Frank, you died in England but you gave your all in the liberation of Europe. I'm sorry I never knew you - you died more than 20 years before I was born - but I'm thinking of you today!


----------



## michaelmaltby (Jun 6, 2011)

Agreed, Crew Chief. Bittersweet story, buffnut. But what a Day. What an accomplishment.

MM


----------



## buffnut453 (Jun 6, 2011)

The most frustrating part is that we don't know where Frank was held as a PoW and his repatriation date of 11 Apr 45 is rather early. I wonder if he was one of the poor sods who ended up at Stalag XI-B at Fallingbostel but was too sick to join the forced march from there towards Lubeck.


----------



## rochie (Jun 6, 2011)

to all involved on that day


----------



## DerAdlerIstGelandet (Jun 6, 2011)

My American Grandfather landed on Omaha Beach on June 6th. Funny how my German Grandfather was on the other side, but he served on the Eastern Front.

I was in Normandy for the 50th Anniversary back in 1994 and I will be back in Normandy next month for a week. Can't wait.


----------



## Erich (Jun 6, 2011)

Amen guys ! had a uncle that came on shore with his mobile artillery unit........

let us not forget the MTO and the capture of Rome which is always overlooked in the light of the northern landings.

E ~


----------



## v2 (Jun 6, 2011)




----------



## mudpuppy (Jun 6, 2011)

Salute!


----------



## Gnomey (Jun 6, 2011)

To all involved


----------



## ToughOmbre (Jun 6, 2011)

June 6, 1944 is a big day in my family. My father came ashore in the 2nd wave on Utah Beach. His first day of combat was a doozy!

TO


----------



## imalko (Jun 6, 2011)




----------



## Airframes (Jun 6, 2011)

*. . . - . . . -* All those who were around in Europe at the time, and could listen to the BBC on the radio, will recognise that signal. To all those who took part, the greatest respect and honour.


----------



## RabidAlien (Jun 6, 2011)

Can't believe nobody's mentioned it (or I just missed it), but today is the 67th anniversary of the landings on the beaches of Normandy.  to all the brave men and women who made that undertaking possible, to those who went through hell on the beaches and cliffs, and to those who gave their all to set a continent free.


----------



## Pong (Jun 6, 2011)

I was going to make a thread about this, but you beat me to the punch.

 to all the men and women who made the ultimate sacrifice during this historic undertaking.

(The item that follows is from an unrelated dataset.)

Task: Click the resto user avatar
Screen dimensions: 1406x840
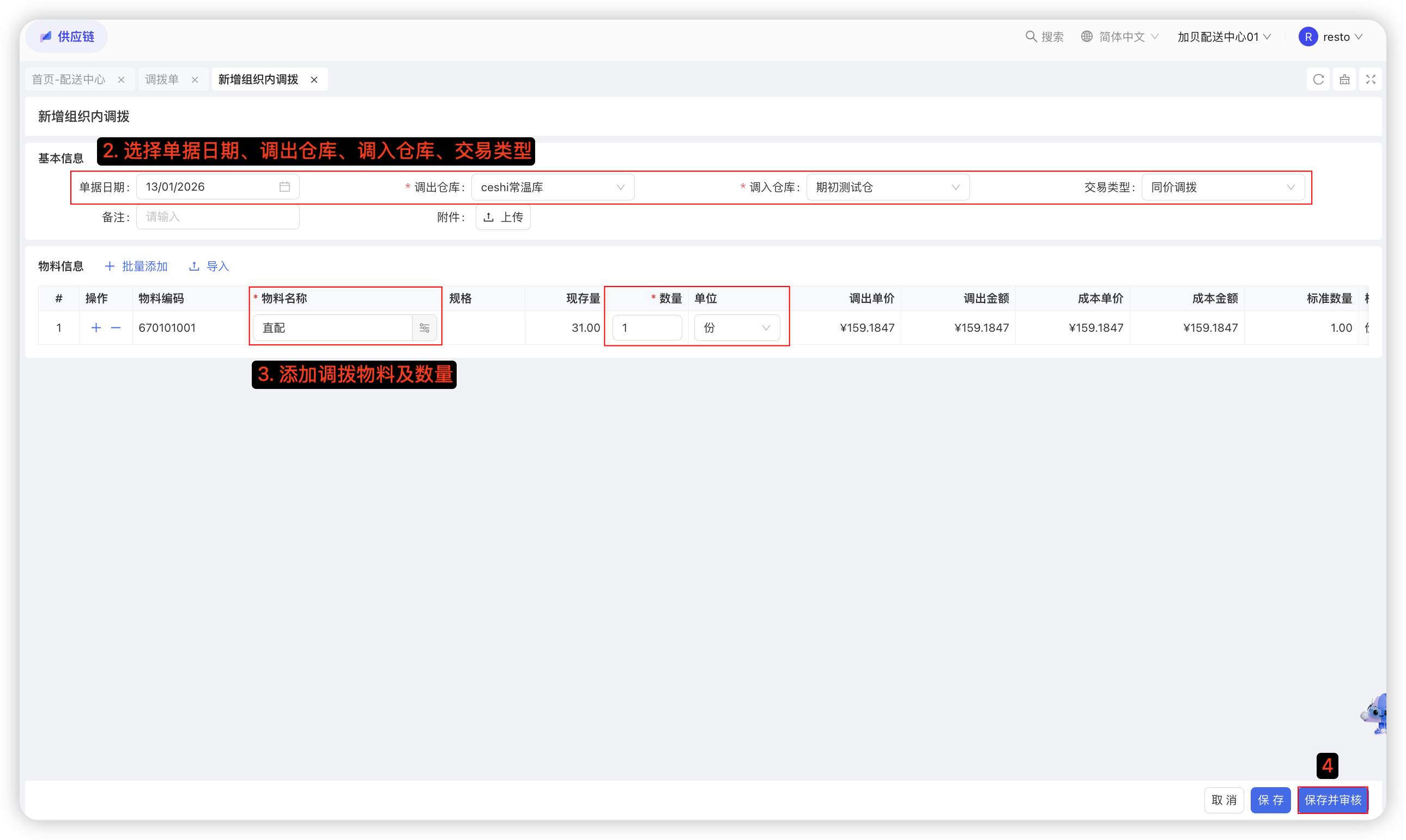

And thanks to Bob Sargent for taking this amazing photograph.


----------



## Ferdinand Foch (Jun 6, 2011)

I put this up on facebook. Hehe hope that counts. But on a serious note. Thanks you for those who served on this day. You made the world a safer place from tyranny.


----------



## acerus (Jun 17, 2011)

It´s late but i would like to link this Vid to this Thread:

_View: https://www.youtube.com/watch?v=sRv7PXU-l2E_
I guess its well known but everytime i watch it it gives me goosebumps.
A Big "Thank You!" to the Allies!


----------



## parsifal (Jun 27, 2011)

Watching that vision puts a lump in my throat I can tell you. Ordinary guys doing extraordinary things. I think of my own inadequacies watching those guys under fire. Some made the supreme sacrifice, and yet they came through and delivered freedom to the world, in good humour, at a cost acceptable to humanity. 

There is no greater sacrifice, no nobler task


----------